§ **BLOCCO DI TESTO**:
Basta citare il caso Chievo Verona, da tutti additato nel recente passato come esempio di efficienza gestionale, senza limitarsi a considerare solo le realtà che hanno alle spalle famiglie-casseforti. Questi casi rappresentano il 10% delle aziende-calcio. Il restante 90%, tra cui il nostro amato Napoli, per essere efficiente deve basarsi su una profittevole e capace area produzione (dello spettacolo), formata dagli operai-calciatori e dalla direzione sportiva.

Ecco il punto!

La capacità di Aurelio De Laurentiis non sta solo nell’utilizzo della calcolatrice, ma anche e soprattutto, lo ripetiamo fino alla noia, nell’attitudine a saper scegliere, anche per la direzione e l’area sportiva (quella che produce lo spettacolo), i giusti collaboratori. Che, attenzione, non sono sempre e solo quelli che costano di più!

È indubbio che la qualità degli stessi rappresenta un vantaggio competitivo.

E il fatto che guadagnino tanto conferma il principio che l’unico elemento di differenziazione possibile nel calcio moderno, indipendentemente da come te lo procuri (!), è il denaro, che permette di contrattualizzare i migliori tecnici e i calciatori più forti.

§ **LAVORO DA SVOLGERE**:
1. Trascrivi parola per parola il passo del testo sulla gestione del Napoli che va da "Basta citare il" fino a "un vantaggio competitivo.".
2. Riprendi il testo sulla gestione del Napoli e proseguilo a partire dalla sua ultima frase.

§ **MATERIALE FORNITO**:
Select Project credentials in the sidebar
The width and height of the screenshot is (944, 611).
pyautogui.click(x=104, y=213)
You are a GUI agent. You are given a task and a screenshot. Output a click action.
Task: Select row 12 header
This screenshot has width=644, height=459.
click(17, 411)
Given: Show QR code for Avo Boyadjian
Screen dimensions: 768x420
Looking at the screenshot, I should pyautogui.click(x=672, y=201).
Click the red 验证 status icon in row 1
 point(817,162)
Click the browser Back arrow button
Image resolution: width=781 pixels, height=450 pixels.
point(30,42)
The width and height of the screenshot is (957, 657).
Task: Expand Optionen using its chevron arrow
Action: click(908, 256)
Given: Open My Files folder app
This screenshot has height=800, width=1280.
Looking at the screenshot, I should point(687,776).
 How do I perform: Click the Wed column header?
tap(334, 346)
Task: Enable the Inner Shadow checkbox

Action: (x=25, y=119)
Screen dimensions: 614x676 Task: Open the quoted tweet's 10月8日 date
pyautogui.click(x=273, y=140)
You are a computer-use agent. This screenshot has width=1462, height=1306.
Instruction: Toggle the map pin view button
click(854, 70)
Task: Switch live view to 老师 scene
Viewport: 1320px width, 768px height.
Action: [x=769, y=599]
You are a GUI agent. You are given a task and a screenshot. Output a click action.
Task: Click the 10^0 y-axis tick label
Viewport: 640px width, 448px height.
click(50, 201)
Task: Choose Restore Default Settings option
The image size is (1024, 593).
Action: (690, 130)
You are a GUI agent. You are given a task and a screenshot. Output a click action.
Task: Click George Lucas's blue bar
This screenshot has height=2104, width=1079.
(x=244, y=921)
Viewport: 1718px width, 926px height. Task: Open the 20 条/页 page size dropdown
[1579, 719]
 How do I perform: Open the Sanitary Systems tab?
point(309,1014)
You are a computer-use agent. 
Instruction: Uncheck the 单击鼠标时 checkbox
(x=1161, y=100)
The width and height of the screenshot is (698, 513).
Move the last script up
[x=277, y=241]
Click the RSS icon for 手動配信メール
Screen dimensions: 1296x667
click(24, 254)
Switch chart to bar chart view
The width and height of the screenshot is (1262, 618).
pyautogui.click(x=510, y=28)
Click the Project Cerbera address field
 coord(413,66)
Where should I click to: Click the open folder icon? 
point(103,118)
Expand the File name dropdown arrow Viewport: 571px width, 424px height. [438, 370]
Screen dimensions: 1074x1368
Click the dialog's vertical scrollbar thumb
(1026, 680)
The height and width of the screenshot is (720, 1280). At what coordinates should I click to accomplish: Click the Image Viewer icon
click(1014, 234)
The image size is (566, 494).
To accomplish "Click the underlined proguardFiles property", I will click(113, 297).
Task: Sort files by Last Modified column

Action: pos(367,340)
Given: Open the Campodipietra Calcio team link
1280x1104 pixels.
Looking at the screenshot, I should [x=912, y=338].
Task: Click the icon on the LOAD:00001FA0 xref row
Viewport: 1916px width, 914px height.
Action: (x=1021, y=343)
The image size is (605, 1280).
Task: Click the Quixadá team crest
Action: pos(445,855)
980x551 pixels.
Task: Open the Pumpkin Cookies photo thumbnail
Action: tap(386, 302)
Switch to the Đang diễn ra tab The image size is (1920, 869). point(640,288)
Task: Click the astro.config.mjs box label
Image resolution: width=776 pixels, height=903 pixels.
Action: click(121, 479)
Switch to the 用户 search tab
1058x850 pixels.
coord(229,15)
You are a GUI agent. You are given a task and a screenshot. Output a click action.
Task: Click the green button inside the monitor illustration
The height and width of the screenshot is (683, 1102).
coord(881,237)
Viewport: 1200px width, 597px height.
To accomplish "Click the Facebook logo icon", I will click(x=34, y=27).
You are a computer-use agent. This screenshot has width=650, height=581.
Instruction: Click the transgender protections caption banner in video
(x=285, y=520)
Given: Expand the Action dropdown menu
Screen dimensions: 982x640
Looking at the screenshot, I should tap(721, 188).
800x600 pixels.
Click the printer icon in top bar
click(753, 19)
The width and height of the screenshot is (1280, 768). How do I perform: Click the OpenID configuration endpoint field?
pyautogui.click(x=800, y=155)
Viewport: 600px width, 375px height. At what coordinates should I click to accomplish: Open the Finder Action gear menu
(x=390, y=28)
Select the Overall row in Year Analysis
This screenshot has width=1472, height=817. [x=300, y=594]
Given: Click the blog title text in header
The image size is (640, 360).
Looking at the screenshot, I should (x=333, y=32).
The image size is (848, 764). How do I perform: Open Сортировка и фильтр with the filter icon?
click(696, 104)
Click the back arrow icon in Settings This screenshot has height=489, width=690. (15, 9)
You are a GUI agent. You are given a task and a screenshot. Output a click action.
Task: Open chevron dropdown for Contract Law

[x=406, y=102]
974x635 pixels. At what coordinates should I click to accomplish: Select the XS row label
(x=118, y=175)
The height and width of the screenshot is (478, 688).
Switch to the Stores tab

§ **ELENCO DELLE RISPOSTE**:
1.
Basta citare il caso Chievo Verona, da tutti additato nel recente passato come esempio di efficienza gestionale, senza limitarsi a considerare solo le realtà che hanno alle spalle famiglie-casseforti. Questi casi rappresentano il 10% delle aziende-calcio. Il restante 90%, tra cui il nostro amato Napoli, per essere efficiente deve basarsi su una profittevole e capace area produzione (dello spettacolo), formata dagli operai-calciatori e dalla direzione sportiva.

Ecco il punto!

La capacità di Aurelio De Laurentiis non sta solo nell’utilizzo della calcolatrice, ma anche e soprattutto, lo ripetiamo fino alla noia, nell’attitudine a saper scegliere, anche per la direzione e l’area sportiva (quella che produce lo spettacolo), i giusti collaboratori. Che, attenzione, non sono sempre e solo quelli che costano di più!

È indubbio che la qualità degli stessi rappresenta un vantaggio competitivo.

2.
Negli ultimi sedici anni, infatti, nelle cinque principali leghe europee si sono giocati 80 campionati nazionali e per 75 volte ha vinto una squadra che a inizio campionato aveva la rosa tra le tre più costose (e per più di due volte su tre la squadra che aveva la rosa più costosa in assoluto). Nelle cinque (su 80!) volte in cui non è successo, a fine campionato le squadre più ricche si sono comprate i calciatori del vincitore e hanno vinto l’anno successivo (il caso più eclatante: il Leicester di Claudio Ranieri).

Attenzione, però, perché spesso nel nostro Paese si ingigantiscono concetti aziendalistici con un’enfasi che tende a mascherare l’incompetenza. Soprattutto in un’epoca come la presente, in cui supponenti maîtres-à-penser di estrazione sportiva tendono a proporci, specie dai media più invasivi, certezze storiche su temi e argomenti di cui non posseggono alcuna competenza o preparazione.

Vero, il calcio produce tanto fatturato. Ma si tratta di un settore che non realizza profittabilità, redditività, guadagni.

La sostenibilità nel tempo del bilancio del Napoli sta, appunto, nella capacità di produrre fatturato, ma anche di tenere i costi sotto controllo; in altri termini, nell’efficienza di quel rapporto costi-be-nefici che si realizza per la prodromica abilità di saper gestire bene la materia prima “spettacolo = risultato”.

E negli ultimi dieci anni, il Napoli è la squadra che, in Serie A, dopo la Juventus (i cui investimenti hanno però prodotto uno scandalo giudiziario), ha fatto più punti.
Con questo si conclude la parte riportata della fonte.